State lawmakers are poised to make it more difficult for some people to collect unemployment benefits.
On a party-line vote, the Senate Committee on Commerce, Energy and Military approved a measure Wednesday to put the burden on the worker seeking benefits in Arizona to prove he or she was let go. That is a key shift from current practice where once someone applies for benefits it is up to the former employer to show the person is ineligible.
Arizona pays those entitled to benefits up to $240 a week, the second lowest cap in the nation.
Senators did agree to blunt the effect of HB 2147 after the U.S. Department of Labor, in documents obtained by Capitol Media Services, told state officials the version of the bill already approved by the House is illegal.
Robert Johnson, a supervisor of the agency's State Conformity and Compliance Team, said federal law prohibits states from putting the burden on the employee.
With that in mind, Sen. Al Melvin, R-Tucson, added language which says that the Department of Economic Security, which administers the state unemployment program, must still make "reasonable efforts'' to obtain information necessary to determine if someone is actually eligible.
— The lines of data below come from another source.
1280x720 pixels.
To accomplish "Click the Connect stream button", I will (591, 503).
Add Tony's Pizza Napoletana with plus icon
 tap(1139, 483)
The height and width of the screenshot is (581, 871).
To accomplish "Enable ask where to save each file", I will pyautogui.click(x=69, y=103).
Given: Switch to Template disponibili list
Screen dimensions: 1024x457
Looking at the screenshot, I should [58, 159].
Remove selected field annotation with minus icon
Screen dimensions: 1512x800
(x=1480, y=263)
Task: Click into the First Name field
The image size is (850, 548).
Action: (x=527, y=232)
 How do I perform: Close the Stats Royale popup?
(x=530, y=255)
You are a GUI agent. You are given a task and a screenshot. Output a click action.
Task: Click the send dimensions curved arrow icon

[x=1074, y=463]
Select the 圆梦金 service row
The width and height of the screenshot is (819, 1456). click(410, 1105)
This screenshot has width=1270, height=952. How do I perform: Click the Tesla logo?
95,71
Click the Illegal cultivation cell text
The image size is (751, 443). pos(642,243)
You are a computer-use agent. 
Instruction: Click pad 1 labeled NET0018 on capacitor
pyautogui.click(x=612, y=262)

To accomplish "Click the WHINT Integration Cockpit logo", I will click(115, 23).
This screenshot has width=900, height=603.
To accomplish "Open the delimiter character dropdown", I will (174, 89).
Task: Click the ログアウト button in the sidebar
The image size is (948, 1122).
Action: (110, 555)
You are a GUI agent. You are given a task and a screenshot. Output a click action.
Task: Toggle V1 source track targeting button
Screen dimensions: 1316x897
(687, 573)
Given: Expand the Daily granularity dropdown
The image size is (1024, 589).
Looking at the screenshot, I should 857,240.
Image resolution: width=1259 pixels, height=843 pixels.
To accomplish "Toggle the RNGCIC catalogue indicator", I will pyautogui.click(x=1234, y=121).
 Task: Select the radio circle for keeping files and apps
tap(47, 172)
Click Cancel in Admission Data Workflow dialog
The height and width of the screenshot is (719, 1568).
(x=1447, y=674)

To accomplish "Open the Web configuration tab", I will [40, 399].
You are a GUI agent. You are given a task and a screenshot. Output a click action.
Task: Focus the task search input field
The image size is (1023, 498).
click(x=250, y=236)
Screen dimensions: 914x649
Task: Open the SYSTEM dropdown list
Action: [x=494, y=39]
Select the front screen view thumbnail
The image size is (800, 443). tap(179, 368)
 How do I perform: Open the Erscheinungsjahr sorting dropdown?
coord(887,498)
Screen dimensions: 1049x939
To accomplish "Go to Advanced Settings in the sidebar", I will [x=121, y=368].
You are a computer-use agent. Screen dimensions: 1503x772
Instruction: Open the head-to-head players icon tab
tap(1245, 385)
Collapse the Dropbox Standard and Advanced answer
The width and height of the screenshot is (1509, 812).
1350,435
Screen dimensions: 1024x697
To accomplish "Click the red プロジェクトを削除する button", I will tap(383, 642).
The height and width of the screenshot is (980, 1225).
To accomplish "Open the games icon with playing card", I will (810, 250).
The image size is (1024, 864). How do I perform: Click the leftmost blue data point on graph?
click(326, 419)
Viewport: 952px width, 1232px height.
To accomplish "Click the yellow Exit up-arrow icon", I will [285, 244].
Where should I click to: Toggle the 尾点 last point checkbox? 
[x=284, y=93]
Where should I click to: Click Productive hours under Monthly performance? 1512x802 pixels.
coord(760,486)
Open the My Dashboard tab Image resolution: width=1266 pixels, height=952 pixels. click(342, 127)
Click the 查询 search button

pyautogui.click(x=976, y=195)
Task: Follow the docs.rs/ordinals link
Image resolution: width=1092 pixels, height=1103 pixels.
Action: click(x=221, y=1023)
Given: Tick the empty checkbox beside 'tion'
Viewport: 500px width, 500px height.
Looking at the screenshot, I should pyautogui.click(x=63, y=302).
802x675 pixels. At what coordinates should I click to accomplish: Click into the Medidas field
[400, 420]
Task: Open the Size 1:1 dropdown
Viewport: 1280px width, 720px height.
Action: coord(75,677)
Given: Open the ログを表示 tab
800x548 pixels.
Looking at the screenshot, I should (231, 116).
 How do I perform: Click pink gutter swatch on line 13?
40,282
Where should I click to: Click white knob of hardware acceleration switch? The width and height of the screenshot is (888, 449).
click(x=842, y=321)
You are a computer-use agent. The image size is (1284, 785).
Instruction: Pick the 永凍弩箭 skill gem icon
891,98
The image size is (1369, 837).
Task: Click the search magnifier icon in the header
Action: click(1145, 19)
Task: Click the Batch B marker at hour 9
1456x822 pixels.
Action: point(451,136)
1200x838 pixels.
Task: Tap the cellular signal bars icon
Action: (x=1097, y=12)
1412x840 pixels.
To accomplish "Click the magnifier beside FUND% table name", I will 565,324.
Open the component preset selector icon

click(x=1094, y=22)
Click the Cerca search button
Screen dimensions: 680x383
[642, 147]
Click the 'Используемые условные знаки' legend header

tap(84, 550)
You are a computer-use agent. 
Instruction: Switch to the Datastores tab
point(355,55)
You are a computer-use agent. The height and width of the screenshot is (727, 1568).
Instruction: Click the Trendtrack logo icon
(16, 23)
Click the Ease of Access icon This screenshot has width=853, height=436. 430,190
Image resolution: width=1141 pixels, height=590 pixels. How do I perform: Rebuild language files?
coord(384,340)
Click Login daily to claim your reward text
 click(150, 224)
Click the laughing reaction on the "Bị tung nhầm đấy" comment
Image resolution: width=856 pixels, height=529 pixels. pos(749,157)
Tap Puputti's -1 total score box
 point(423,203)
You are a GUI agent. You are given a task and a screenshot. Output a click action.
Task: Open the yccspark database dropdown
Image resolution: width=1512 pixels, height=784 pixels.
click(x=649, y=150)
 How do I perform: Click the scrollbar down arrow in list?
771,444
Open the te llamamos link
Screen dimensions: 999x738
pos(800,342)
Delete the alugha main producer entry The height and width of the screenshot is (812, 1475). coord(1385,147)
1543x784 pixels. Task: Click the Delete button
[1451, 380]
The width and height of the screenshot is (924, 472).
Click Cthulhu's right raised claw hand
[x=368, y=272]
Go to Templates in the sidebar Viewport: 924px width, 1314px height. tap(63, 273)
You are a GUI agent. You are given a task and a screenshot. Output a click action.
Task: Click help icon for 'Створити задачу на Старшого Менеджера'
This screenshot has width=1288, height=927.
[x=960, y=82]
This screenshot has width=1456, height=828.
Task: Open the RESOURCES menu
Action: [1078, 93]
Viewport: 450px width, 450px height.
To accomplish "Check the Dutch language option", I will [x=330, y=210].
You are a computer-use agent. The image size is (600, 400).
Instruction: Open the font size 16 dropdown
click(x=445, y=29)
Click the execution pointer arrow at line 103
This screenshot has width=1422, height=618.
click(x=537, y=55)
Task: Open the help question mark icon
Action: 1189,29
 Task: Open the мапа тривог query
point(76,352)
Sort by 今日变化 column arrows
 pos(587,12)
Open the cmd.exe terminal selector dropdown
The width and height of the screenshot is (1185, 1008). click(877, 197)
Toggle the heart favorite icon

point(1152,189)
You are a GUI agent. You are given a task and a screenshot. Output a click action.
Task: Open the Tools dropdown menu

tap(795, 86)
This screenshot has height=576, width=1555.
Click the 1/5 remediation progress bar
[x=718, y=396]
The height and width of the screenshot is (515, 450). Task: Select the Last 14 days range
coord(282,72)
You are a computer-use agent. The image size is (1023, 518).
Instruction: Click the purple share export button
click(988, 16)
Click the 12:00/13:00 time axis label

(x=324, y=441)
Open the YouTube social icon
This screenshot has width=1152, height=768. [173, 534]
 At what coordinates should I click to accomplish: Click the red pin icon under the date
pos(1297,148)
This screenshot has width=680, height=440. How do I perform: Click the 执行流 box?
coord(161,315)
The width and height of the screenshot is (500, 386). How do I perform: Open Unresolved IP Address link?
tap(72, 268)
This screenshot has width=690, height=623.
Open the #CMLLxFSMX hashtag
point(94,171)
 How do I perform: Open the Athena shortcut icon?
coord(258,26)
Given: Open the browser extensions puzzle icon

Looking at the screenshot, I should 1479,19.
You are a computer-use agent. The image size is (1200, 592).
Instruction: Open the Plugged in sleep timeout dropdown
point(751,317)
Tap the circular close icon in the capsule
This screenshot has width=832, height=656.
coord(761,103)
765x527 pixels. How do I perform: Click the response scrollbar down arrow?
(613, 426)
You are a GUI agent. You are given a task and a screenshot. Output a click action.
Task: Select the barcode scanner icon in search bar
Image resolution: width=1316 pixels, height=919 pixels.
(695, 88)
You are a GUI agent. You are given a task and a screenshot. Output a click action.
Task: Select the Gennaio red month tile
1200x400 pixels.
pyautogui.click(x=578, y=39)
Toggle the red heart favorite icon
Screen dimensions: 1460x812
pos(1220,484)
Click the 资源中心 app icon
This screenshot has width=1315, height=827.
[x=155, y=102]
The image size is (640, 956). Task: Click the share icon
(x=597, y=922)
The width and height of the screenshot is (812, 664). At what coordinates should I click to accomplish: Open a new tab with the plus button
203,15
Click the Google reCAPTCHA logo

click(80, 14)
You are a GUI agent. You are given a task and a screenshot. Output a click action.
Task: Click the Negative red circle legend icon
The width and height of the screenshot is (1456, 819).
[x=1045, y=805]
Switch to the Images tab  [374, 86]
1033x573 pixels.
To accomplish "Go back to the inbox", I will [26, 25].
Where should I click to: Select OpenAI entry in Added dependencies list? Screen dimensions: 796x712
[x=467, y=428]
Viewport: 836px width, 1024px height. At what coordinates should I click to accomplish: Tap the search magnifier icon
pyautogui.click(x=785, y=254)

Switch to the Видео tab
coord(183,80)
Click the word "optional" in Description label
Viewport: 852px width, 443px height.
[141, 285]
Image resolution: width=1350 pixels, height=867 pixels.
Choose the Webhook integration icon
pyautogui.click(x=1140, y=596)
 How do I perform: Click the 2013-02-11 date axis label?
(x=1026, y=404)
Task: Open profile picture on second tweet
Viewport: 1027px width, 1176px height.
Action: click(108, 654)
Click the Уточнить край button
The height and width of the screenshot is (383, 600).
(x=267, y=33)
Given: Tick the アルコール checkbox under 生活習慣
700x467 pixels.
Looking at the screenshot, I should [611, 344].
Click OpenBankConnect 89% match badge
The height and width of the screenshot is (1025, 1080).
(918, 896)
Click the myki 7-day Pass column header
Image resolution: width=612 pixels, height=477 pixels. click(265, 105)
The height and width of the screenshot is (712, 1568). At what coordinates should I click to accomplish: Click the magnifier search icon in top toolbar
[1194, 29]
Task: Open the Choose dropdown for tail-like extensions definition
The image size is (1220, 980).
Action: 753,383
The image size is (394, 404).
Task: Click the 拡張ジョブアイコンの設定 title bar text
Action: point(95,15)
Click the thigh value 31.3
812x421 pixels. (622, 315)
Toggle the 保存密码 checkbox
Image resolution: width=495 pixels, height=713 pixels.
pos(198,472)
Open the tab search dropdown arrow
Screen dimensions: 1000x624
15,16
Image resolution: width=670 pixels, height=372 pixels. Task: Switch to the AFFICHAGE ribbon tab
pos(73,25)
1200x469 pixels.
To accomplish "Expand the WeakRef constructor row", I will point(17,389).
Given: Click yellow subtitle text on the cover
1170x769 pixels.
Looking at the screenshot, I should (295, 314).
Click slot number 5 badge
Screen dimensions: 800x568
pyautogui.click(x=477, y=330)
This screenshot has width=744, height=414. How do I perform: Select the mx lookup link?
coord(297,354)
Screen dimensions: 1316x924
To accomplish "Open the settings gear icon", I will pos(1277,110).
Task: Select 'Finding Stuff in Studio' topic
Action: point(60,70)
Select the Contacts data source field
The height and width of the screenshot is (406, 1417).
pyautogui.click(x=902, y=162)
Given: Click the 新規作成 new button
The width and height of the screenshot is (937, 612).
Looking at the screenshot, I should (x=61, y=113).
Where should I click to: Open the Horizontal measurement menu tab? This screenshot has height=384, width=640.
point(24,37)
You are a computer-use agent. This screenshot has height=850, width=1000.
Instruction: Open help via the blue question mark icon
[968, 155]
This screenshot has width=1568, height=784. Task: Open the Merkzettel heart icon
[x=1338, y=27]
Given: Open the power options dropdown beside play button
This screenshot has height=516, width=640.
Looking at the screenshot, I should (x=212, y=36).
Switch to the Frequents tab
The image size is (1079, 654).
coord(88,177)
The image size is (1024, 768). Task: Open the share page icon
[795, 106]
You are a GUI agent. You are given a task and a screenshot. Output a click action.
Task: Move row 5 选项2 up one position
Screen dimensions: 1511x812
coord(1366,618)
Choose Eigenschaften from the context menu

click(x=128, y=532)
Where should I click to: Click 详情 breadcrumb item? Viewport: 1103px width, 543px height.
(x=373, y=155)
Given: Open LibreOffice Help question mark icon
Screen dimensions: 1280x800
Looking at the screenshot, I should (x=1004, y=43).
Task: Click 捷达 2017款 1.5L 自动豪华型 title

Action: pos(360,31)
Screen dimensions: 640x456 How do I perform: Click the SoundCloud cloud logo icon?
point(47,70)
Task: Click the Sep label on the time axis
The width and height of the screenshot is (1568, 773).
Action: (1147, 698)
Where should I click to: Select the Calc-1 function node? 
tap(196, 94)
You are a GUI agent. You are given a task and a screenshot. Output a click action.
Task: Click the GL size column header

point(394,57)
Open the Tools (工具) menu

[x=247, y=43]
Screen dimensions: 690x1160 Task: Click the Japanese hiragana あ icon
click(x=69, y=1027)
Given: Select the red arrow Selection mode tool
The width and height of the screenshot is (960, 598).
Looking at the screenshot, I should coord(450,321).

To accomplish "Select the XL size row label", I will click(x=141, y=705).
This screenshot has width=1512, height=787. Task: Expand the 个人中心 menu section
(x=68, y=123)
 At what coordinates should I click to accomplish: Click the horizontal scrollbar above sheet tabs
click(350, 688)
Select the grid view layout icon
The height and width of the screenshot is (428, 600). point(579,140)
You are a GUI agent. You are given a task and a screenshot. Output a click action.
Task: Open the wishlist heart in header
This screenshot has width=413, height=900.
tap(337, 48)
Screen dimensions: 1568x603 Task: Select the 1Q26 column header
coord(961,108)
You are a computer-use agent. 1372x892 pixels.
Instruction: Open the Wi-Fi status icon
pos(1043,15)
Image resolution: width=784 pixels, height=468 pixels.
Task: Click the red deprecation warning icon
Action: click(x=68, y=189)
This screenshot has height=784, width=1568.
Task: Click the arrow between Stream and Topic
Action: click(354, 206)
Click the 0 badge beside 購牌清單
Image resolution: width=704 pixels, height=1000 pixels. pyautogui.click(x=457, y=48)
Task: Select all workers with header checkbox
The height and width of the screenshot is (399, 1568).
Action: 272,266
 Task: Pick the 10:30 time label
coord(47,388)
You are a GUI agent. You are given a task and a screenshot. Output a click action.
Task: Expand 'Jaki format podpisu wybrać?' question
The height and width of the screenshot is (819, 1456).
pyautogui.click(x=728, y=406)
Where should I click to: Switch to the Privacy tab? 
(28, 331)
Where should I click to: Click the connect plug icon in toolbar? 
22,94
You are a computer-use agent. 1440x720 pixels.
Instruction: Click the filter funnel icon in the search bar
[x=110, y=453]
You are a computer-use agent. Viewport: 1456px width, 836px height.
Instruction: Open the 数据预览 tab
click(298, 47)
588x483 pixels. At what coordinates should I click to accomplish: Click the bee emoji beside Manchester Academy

DES lobbyist Kathy Ber said that new language appears to satisfy the Department of Labor. That is critical, as it is funding through that federal agency which pays the entire $35 million administrative cost of the program.
But Democrats on the panel refused to go along. Sen. Ed Ableser, D-Tempe, said the measure is "shifting the burden on those who are literally struggling to make ends meet.''
Republicans, however, said they were swayed by testimony from employers who complained they are beset with claims from workers who work for a few days, don't show up -- and then seek unemployment benefits.
"We believe that they have a burden, or should have a burden to prove that they're eligible for benefits,'' said Eric Emmert, lobbyist for the East Valley Chambers of Commerce Alliance.
Emmert acknowledged that people who have been fired or laid off, which generally would entitle them to unemployment insurance, may not have paperwork from a former employer proving they were let go. But he said the reverse can also be true.
"The employer oftentimes doesn't have the ability to demonstrate that the employee did not call, did not show or left his or her position,'' Emmert said. "The employee should have the burden of proving that they are eligible for benefits.''
Sen. Bob Worsley, R-Mesa, said he did not need anyone to tell him the problem. Worsley, the founder of SkyMall, the ever-present magazine on airlines where travelers can order all sorts of items, said he saw it himself in his company's call center.
"The employer just has no way to fight this,'' he said. "I was extremely frustrated because we lost every time.''
Worsley said he also is offended as someone who has been a Mormon ecclesiastical leader for eight years.
"We believe in our religion we help others help themselves,'' he said. But Worsley said the state's unemployment system, even with its maximum benefits being the second lowest in the nation, works against that.
"I watch people set home for the entire length of their unemployment, at $6 an hour, because a call center job was not a whole lot more than that,'' he said. "It was easier to set home and collect unemployment than to go get a job.''
State law entitles those who lose work through no fault of their own to get half of what they were earning for up to 26 weeks.
But the law provides a maximum weekly benefit of $240 a week. Only Mississippi provides less.
The issue of workers getting benefits to which they may not be entitled is of concern for employers because those benefits are paid from an account funded by a levy on employers on the first $7,000 of each worker's salary. The amount each company pays is based on how often it lets workers go, with the rate running from a fraction of 1 percent for those with the fewest layoffs to as much as 5.4 percent at the top end.